Chemists from the University of Kansas and the US Department of Energy’s Brookhaven National Laboratory have made significant progress in splitting hydrogen and oxygen molecules to produce pure hydrogen without the use of fossil fuels.
The reaction mechanism for an important group of “water-splitting” catalysts has been revealed via pulse radiolysis studies. Scientists at KU and Brookhaven are getting closer to producing pure hydrogen from renewable energy, an energy source that could assist in a greener future for the nation and the world.
The findings will be published in the Proceedings of the National Academy of Sciences.
Understanding how the chemical reactions that make clean fuels like hydrogen work is very challenging—this paper represents the culmination of a project that I started in my very first year at KU.
James Blakemore, Study Co-Author and Associate Professor, Chemistry, University of Kansas
James Blakemore’s research in Lawrence forms the basis of the discovery.
Our paper presents data that were hard-won from specialized techniques to understand how a certain catalyst for hydrogen generation does the job. The techniques that were used both here at KU and Brookhaven are quite specialized. Implementing these allowed us to get a full picture of how to make hydrogen from its constituent parts, protons, and electrons.

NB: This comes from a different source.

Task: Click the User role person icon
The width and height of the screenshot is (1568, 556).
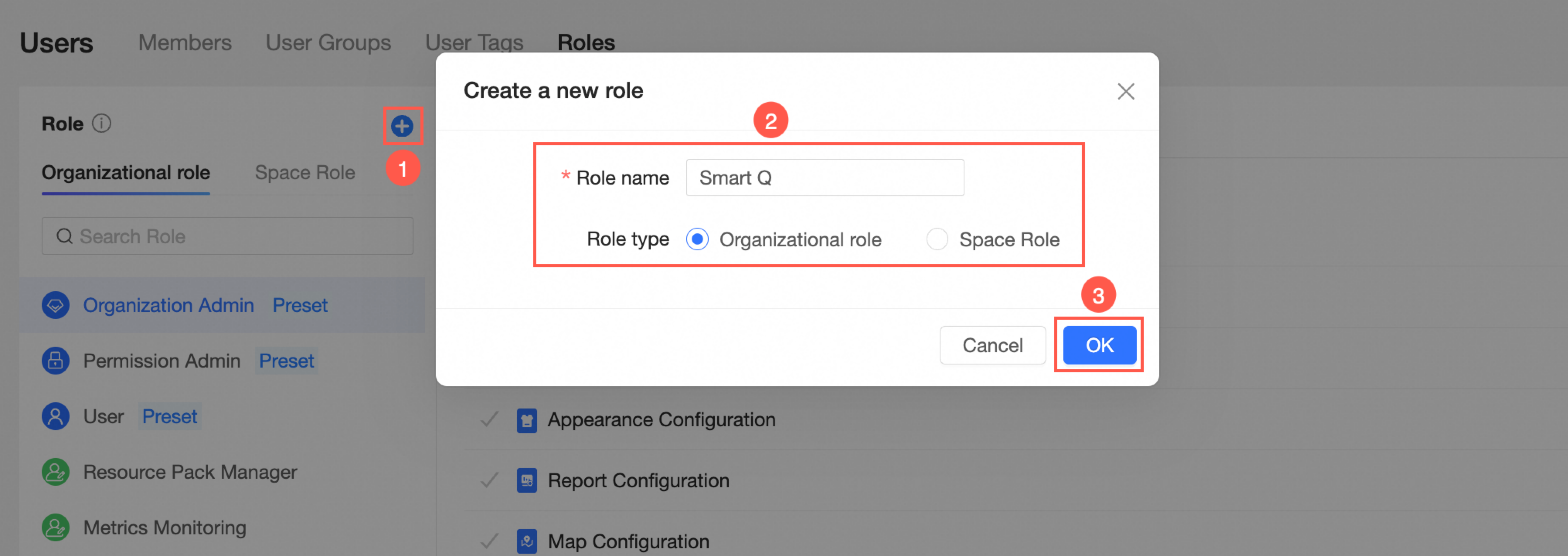Action: (55, 417)
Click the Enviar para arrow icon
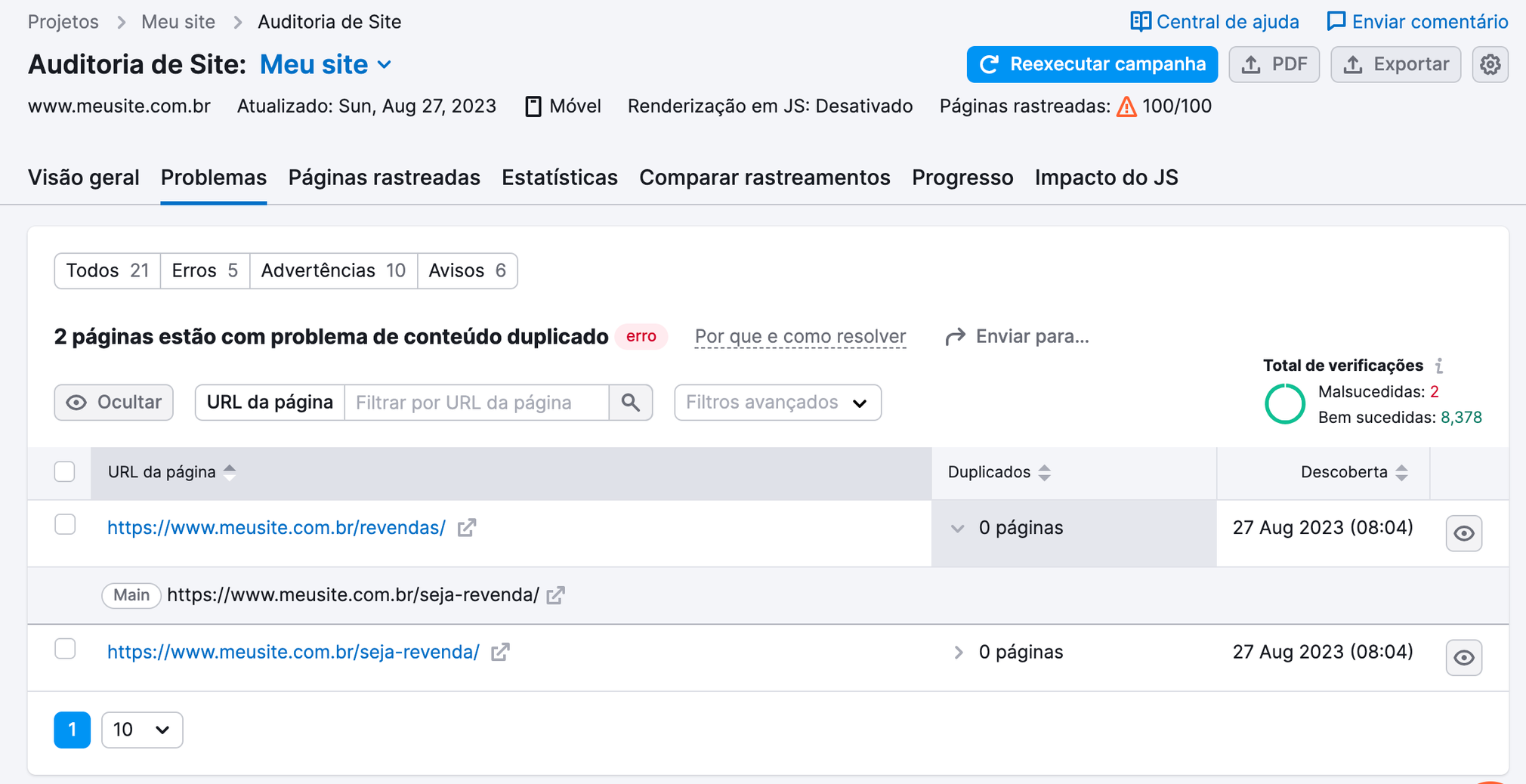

James Blakemore, Study Co-Author and Associate Professor, Chemistry, University of Kansas
The discovery was built on Blakemore’s study at KU. He moved his work to Brookhaven for research at their Accelerator Center for Energy Research, where he used pulse radiolysis and other techniques. Brookhaven is one of just two places in the country with a pulse radiolysis experiment.
“It’s very rare that you can get a complete understanding of a full catalytic cycle. These reactions go through many steps, some of which are very fast and cannot be easily observed,” said Brookhaven Chemist Dmitry Polyansky, a co-author of the paper.
Blakemore and his co-workers made the discovery by investigating a catalyst that is based on a pentamethylcyclopentadienyl rhodium complex, which is [Cp*Rh] for short. The researchers concentrated on the Cp* (pronounced C-P-“star”) ligand coupled with the rare metal rhodium (hints from earlier research revealed that this combination would be appropriate for the study).
Our rhodium system turned out to be a good target for the pulse radiolysis. The Cp* ligands, as they’re called, are familiar to most organometallic chemists, and really chemists of all stripes. They're used to support many catalysts and can stabilize a variety of species involved in catalytic cycles. One key finding of this paper gives fresh insight into how the Cp* ligand can be intimately involved in the chemistry of hydrogen evolution.
James Blakemore, Study Co-Author and Associate Professor, Chemistry, University of Kansas
However, Blakemore emphasized that the discoveries could lead to other enhanced chemical processes in addition to producing clean hydrogen.
“In our work, we hope that chemists will see a study about how a common ligand, Cp*, can enable unusual reactivity. This unusual reactivity is relevant to the hydrogen story, but it's actually bigger than this because Cp* is found in so many different catalysts. Chemists normally think of catalysts as being based on metals,” the KU researcher added.
The researcher further adds, “In this way of thinking, if you're making a new molecule, the metal is the key actor that brings the constituent parts together. Our paper shows that this isn’t always the case. Cp* can be involved in stitching the pieces together to form products.”
Blakemore expressed hope that this research will pave the way for advancements in other catalysts and systems that depend on Cp* ligands. The finding, funded by the National Science Foundation and the DOE Office of Science, may have broader implications for industrial chemistry. Blakemore is now focusing on applying strategies similar to those employed in this study to develop novel approaches to nuclear fuel recycling and actinide species handling.
Graduate and undergraduate students at KU were also involved in the research that led to the discovery.
“This project was a very important training vehicle for students. Graduate student Wade Henke, the first author, is now at Argonne National Laboratory as a postdoc. Graduate student Yun Peng is the second author and kicked off the joint work with Brookhaven; both have now finished their Ph.D.s. Undergraduates also contributed to this project over the years, providing new complexes and insights that we used to frame the story that emerged in this paper,” stated Blakemore.
“All in all, I consider this a successful project and one that was a real team effort over the years,” Blakemore concludes.
Journal Reference:
Henke, W. C., et al. (2023) Mechanistic roles of metal- and ligand-protonated species in hydrogen evolution with [Cp*Rh] complexes. Proceedings of the National Academy of Sciences. doi.org/10.1073/pnas.2217189120.